La educación de hoy (parte I) Jorge Enrique Osorio Botello
martes, 05 de octubre de 2010
05/10/2010 Diario del Huila
Jorge Enrique Osorio Botello
La educación es uno de los derechos fundamentales más esenciales del ser humano, por cuanto le permiten al individuo la aprehensión de conocimientos, habilidades, aptitudes, y valores que hacen posible la transformación y construcción de sociedad permeando la convivencia, la paz, la tolerancia y la participación ciudadana. Así lo predica la Carta Política de 1991, que mediante el proceso de la descentralización abrió nuevas posibilidades a la democracia participativa al acercar al individuo a la toma de decisiones. De suerte que en procura de la cualificación de la educación en Colombia se implementó desde 1995 El Plan Nacional Decenal de Educación, PNDE, entendido como el instrumento que le permite a la ciudadanía y a las organizaciones sociales participar democráticamente en la planeación, gestión y control de la educación, lo que ha convergido en sabias discusiones y consensos que permitieron definir aéreas estratégicas y programas para alcanzar objetivos ineluctables: repensar el desarrollo del país en función de la educación concebida como el motor de una concepción de desarrollo sostenible a escala humana.

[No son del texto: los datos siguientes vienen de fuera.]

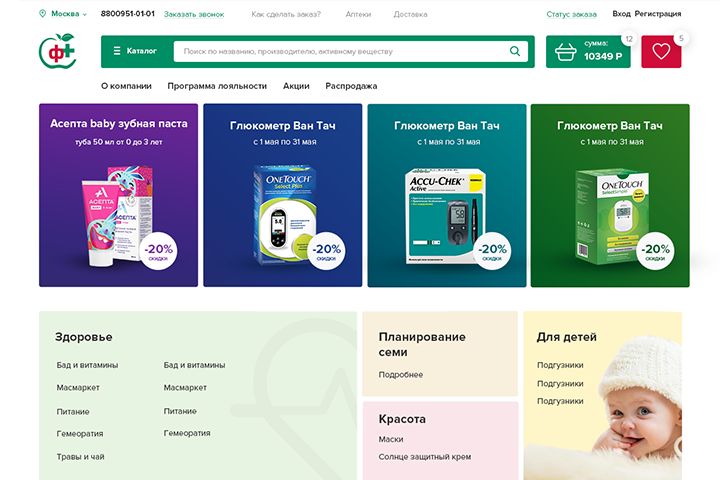Expand the Москва city dropdown
This screenshot has width=720, height=480.
click(x=69, y=14)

Se rescata dentro de las directrices más relevantes del PNDE 2006-2016 la existencia de una mayor articulación entre la teoría y la práctica (pertinencia y educación por competencias), énfasis en formación de valores y ciudadanía, incorporación de las Tecnologías de la Información y las Comunicaciones (TIC) y avances en una educación más participativa, lo que conlleva a que el estudiante sea más activo y responsable de su proceso de aprendizaje; la inclusión de nuevas tecnologías, posibilidad de acceder a la información y al conocimiento de manera oportuna y rápida y en condiciones de igualdad e inclusión, las nuevas estrategias pedagógicas, el paso de la acumulación mecánica de saberes a una apropiación y producción de información y conocimiento y la posibilidad de los docentes de hacer un seguimiento más cercano y permanente a los estudiantes. También y a instancias de los ciudadanos y las instituciones educativas se implementaron metodologías innovadoras de enseñanza, para fomentar el uso y apropiación de las TIC con el estudiante y el docente, afianzar valores en el aula, la formación de ciudadanía y, finalmente, fortalecer el modelo educativo participativo. Es evidente e imprescindible la correlación de la educación con la familia y la sociedad, en las decisiones educativas en todos los niveles. Asimismo, en la articulación con el mundo laboral las determinaciones están relacionadas con la vinculación de las empresas a través de prácticas y pasantías, adecuación de los currículos a las necesidades del mundo productivo y la ejecución de programas pertinentes de acuerdo con las necesidades y la demanda de cada región.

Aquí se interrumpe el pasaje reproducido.